-- Passage --
◆ ◆ ◆ ◆ ◆ ◆ ◆

Thursday 29 May 2014

Black Anvil - Hail Death (Album Review)

Album Type : Full Length
Date Released : 23/5/2014
Label : Relapse Records

Hail! Death, track listing :

1). Still Reborn 09:09
2). Redemption Through Blood 06:44
3). Eventide 06:43
4). Seven Stars Unseen 07:50
5). G.N.O.N. 05:56
6). Until The End 07:11
7). My Hate Is Pure 05:02
8). N 06:50
9). Next Level Black 11:39
10). Under The Rose (Kiss Cover) (Bonus) 04:39

Bio :

New York City’s titans of metal BLACK ANVIL return with their third album ‘Hail Death’, a truly epic masterpiece of blackened death metal.  Having spent the bulk of the last 4 years touring and playing shows with the likes of Watain, Marduk, Inquisition and more, BLACK ANVIL returned to the studio last summer with legendary producer J Robbins (Clutch, Against Me!, Coliseum and many many more) to record ‘Hail Death’.  The results are nothing short of spectacular---a record that both pays homage to the classics of the genre while at the same time pushing the boundaries of technicality and songcraft to create a record that is very fresh and relevant.  ‘Hail Death’ is an instant classic of blackened death metal!

◆ ◆ ◆ ◆ ◆ ◆ ◆

Stored data entries:
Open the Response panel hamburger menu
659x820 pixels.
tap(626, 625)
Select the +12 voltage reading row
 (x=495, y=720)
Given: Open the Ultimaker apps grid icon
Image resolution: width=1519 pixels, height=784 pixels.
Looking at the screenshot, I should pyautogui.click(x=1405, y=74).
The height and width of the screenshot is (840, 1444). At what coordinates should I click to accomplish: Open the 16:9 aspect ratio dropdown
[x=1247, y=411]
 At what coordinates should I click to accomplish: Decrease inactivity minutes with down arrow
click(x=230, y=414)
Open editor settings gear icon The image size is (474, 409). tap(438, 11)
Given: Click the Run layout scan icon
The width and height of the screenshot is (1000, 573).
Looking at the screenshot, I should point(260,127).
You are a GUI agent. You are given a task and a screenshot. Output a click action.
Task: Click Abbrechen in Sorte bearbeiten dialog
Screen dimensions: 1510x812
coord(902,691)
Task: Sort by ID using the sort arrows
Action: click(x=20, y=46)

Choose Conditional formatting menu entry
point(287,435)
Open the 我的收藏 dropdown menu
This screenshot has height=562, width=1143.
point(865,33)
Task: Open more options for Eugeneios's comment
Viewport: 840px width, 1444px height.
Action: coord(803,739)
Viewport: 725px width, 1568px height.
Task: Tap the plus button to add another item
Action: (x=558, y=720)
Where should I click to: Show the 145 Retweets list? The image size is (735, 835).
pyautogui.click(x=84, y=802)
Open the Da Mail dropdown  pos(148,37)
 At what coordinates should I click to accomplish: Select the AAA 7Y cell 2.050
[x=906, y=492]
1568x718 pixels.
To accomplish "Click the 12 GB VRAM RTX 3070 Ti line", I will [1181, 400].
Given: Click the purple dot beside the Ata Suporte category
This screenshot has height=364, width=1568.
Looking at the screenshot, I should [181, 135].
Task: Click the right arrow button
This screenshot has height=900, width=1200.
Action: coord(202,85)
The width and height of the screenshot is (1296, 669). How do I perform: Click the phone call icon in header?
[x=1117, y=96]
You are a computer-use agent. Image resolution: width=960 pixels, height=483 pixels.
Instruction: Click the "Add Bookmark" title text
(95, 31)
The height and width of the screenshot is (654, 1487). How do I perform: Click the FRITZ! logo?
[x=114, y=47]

◆ ◆ ◆ ◆ ◆ ◆ ◆

-- What you need to do --
**A.** According to the album review, which producer did Black Anvil record Hail Death with?
**B.** Rewrite the album review's paragraph that begins "New York City’s titans of metal" as a short bulleted list that keeps its main facts.
These records have no connection to the album review.

-- Numbered answers --
**A.** J Robbins

**B.**
- Black Anvil, a metal band from New York City, is back with its third album, Hail Death, a blackened death metal record.
- The band spent most of the last four years touring and playing shows with bands like Watain, Marduk and Inquisition.
- Last summer the band recorded the album with producer J Robbins, known for work with Clutch, Against Me! and Coliseum.
- The record honors the genre's classics while pushing technicality and songcraft, so it sounds fresh and relevant.
- It is called an instant classic of blackened death metal.